A journal article on the CMM and the HCN development methodology was drafted in 2009 and will be submitted for publication in early 2010.
In the consequence assessment arena, 2009 saw the drafting of a SCAPA Software Quality Assurance (SQA) guidance document for safety-related and other non-safety consequence assessment models. This guidance will provide an important supplement to the existing DOE order and guide for safety software. As 2009 draws to a close, the SCAPA SQA document is undergoing final technical editing and should be posted for use in early 2010. Once that occurs, DOE consequence assessment model developers will conduct a gap analysis on their SQA programs and will work to close any identified gaps before the end of FY10. A revised SCAPA modeling toolbox will be released in early 2010. The toolbox will provide a list of models that currently adhere to the SCAPA SQA guidance or are working to close any remaining SQA gaps.
In the biosafety arena, the SCAPA Biosafety Working Group has been addressing a number of issues related to emergency preparedness and response. Some of their accomplishments in this arena include the publication of a white paper on the transport and dispersion of biological agents and toxins for emergency preparedness applications, the formation of an alliance with the American Biological Safety Association (ABSA), and participation in the work of the Federal Biosecurity Working Group.
The revitalized Source Term Working Group was quite active in 2009. Under the leadership of Michele Wolgram, this group is tackling a series of technical issues important to the DOE emergency preparedness community. This includes an assessment of potential transuranic (TRU) source terms, source terms for ball-milled Pu-238, and the appropriate use of dose equivalent curies for source term characterization.
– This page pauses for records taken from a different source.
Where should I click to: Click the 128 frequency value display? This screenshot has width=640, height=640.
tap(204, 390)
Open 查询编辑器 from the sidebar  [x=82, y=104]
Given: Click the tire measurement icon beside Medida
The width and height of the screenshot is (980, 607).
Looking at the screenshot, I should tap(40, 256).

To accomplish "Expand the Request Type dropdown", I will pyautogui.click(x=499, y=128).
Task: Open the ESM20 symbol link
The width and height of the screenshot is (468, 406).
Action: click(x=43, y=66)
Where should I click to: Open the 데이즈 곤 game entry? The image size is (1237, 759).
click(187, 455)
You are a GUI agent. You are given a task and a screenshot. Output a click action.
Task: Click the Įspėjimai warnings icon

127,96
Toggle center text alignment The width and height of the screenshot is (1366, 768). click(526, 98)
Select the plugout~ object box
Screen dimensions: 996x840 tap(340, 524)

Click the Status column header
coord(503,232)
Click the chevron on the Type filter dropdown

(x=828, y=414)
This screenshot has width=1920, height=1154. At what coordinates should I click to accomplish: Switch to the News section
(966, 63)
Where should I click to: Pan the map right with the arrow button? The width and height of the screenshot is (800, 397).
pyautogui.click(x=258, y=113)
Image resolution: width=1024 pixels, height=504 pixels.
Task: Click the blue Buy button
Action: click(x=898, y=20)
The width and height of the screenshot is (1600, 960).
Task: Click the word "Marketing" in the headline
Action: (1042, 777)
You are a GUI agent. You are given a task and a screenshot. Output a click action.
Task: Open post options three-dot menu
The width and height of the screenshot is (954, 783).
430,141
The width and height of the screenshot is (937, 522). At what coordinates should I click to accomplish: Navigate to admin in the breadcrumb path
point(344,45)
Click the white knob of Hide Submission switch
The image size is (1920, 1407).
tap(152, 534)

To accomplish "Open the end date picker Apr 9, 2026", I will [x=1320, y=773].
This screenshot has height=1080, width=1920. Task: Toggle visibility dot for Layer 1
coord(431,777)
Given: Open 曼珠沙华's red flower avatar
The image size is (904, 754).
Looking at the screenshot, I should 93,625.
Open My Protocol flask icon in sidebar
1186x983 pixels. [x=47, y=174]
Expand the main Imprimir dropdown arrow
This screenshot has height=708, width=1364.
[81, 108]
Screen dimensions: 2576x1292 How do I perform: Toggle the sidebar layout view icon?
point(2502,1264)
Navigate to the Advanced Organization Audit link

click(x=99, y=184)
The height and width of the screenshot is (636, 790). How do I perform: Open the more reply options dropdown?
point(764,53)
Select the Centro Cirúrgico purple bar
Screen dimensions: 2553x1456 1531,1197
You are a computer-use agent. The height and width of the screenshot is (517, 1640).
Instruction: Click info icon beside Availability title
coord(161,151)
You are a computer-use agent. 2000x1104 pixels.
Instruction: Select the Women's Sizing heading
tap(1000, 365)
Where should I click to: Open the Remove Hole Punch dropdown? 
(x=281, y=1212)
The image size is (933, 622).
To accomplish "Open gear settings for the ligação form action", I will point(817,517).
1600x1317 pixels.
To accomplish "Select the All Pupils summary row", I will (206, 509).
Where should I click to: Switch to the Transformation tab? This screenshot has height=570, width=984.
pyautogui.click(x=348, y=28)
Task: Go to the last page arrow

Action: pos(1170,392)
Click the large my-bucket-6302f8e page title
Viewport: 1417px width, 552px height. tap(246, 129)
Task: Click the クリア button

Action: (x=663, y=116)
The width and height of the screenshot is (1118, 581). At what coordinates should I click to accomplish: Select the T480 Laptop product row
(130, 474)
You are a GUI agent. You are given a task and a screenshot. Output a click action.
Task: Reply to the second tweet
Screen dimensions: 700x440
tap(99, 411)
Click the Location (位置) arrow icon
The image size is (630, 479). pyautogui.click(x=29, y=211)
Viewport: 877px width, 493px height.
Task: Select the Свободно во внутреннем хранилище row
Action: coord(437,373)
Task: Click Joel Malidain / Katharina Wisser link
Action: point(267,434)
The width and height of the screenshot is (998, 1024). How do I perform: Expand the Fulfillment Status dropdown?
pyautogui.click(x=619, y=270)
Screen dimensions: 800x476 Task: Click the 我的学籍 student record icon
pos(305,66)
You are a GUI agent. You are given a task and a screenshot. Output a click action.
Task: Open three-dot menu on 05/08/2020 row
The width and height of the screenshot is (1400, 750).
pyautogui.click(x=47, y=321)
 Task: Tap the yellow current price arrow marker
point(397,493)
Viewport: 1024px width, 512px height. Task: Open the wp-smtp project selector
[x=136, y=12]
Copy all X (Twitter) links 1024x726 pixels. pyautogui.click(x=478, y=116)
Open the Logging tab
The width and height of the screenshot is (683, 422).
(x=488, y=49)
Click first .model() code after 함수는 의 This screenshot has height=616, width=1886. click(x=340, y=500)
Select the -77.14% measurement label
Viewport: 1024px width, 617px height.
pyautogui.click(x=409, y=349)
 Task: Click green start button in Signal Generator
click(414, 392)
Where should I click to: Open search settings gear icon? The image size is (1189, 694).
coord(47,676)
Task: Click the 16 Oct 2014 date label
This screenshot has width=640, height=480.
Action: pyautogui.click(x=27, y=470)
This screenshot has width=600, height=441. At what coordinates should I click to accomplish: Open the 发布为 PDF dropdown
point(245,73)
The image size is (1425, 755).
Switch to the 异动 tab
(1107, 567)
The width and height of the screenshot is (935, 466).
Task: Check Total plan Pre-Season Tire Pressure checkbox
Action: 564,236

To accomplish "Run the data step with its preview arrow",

The 2010 annual EMI SIG and SCAPA meetings will be held May 3-8, 2010 in Las Vegas, NV at the Renaissance Las Vegas Hotel. The Renaissance is a non-gaming, smoke-free hotel and is located just two blocks away from the legendary Las Vegas Strip. The Hotel has 548 spacious guest rooms and suites, a steakhouse and lounge, pool, a 24-hour business center, and workout facilities.
This year’s SCAPA annual meeting will move from its traditional all-day Thursday time slot to an extended Monday afternoon time slot. There are a number of advantages and disadvantages to this move, and we will assess the net impact of this change after this year’s meeting. On the plus side the shortened meeting week will save resources (one less day on travel). Also some presentations that would normally have been presented at the SCAPA meeting will now be presented during the main EMI SIG meeting. On the down side, the shortened week will mean that a few working groups will be meeting in the early morning before the start of the daily EMI SIG session and we will need to find a way to report the results of the working group sessions back to all SCAPA members.